▸ What you will do: Copy out the passage on the school program about men's violence against women word for word, from start to finish.

With the knowledge that primary prevention works best when it’s delivered where people live, play, work and learn, throughout July and August we strengthened our commitment to education school students on men’s violence against women. We held events in Tasmania with hundreds of high school students to delve into the behaviours and attitudes that lead to violence, discussing gender stereotypes, violence prevention strategies, and how the students can foster respectful ideas, actions and attitudes. We ended our school engagement program by asking young men what they had learned. They told us:

“I learnt that one in four women are sexually assaulted in their lifetime”

“I learnt only a small amount of men are actually violent”

“I learnt that I can speak up when I see sexism around me”

“I will do something when I see it happens”

“I have learnt there is no one way to be a man”.

▸ Data rows:
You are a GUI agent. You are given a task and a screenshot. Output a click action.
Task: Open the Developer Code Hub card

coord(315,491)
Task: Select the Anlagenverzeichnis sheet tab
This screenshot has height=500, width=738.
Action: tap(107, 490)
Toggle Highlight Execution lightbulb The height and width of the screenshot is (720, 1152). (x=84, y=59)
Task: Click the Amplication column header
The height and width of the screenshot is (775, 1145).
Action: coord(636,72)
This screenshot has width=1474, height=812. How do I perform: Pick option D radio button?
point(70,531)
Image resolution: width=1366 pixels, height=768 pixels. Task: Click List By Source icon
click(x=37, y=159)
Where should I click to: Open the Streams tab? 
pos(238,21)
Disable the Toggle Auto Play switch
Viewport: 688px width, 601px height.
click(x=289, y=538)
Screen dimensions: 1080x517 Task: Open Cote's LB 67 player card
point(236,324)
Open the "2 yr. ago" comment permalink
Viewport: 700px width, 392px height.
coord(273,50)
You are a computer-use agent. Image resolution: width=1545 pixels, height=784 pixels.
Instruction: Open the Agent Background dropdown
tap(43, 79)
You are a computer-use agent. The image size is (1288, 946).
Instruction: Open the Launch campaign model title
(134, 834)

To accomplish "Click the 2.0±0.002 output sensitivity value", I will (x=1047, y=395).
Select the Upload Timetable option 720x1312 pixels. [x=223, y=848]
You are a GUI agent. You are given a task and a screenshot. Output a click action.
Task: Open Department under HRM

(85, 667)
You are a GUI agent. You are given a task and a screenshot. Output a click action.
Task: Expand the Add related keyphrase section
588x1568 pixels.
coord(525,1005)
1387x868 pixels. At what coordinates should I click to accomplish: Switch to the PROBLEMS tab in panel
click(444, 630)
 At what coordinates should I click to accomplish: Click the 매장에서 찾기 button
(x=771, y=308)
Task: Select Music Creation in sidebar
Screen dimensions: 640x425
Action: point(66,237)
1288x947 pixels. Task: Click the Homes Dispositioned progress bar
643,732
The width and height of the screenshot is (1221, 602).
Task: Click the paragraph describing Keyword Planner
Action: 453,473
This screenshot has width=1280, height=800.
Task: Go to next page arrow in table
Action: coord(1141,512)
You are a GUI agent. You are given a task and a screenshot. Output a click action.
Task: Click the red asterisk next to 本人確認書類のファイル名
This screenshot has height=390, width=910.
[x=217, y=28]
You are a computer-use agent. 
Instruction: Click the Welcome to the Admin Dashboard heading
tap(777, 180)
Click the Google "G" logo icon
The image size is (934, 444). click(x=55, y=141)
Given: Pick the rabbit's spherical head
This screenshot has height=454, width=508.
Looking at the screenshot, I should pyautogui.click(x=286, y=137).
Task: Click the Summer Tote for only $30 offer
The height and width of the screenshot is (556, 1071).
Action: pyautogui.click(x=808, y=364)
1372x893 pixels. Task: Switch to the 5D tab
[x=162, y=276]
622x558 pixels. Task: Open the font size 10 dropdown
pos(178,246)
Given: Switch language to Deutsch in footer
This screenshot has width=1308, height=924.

▸ Answer:
With the knowledge that primary prevention works best when it’s delivered where people live, play, work and learn, throughout July and August we strengthened our commitment to education school students on men’s violence against women. We held events in Tasmania with hundreds of high school students to delve into the behaviours and attitudes that lead to violence, discussing gender stereotypes, violence prevention strategies, and how the students can foster respectful ideas, actions and attitudes. We ended our school engagement program by asking young men what they had learned. They told us:

“I learnt that one in four women are sexually assaulted in their lifetime”

“I learnt only a small amount of men are actually violent”

“I learnt that I can speak up when I see sexism around me”

“I will do something when I see it happens”

“I have learnt there is no one way to be a man”.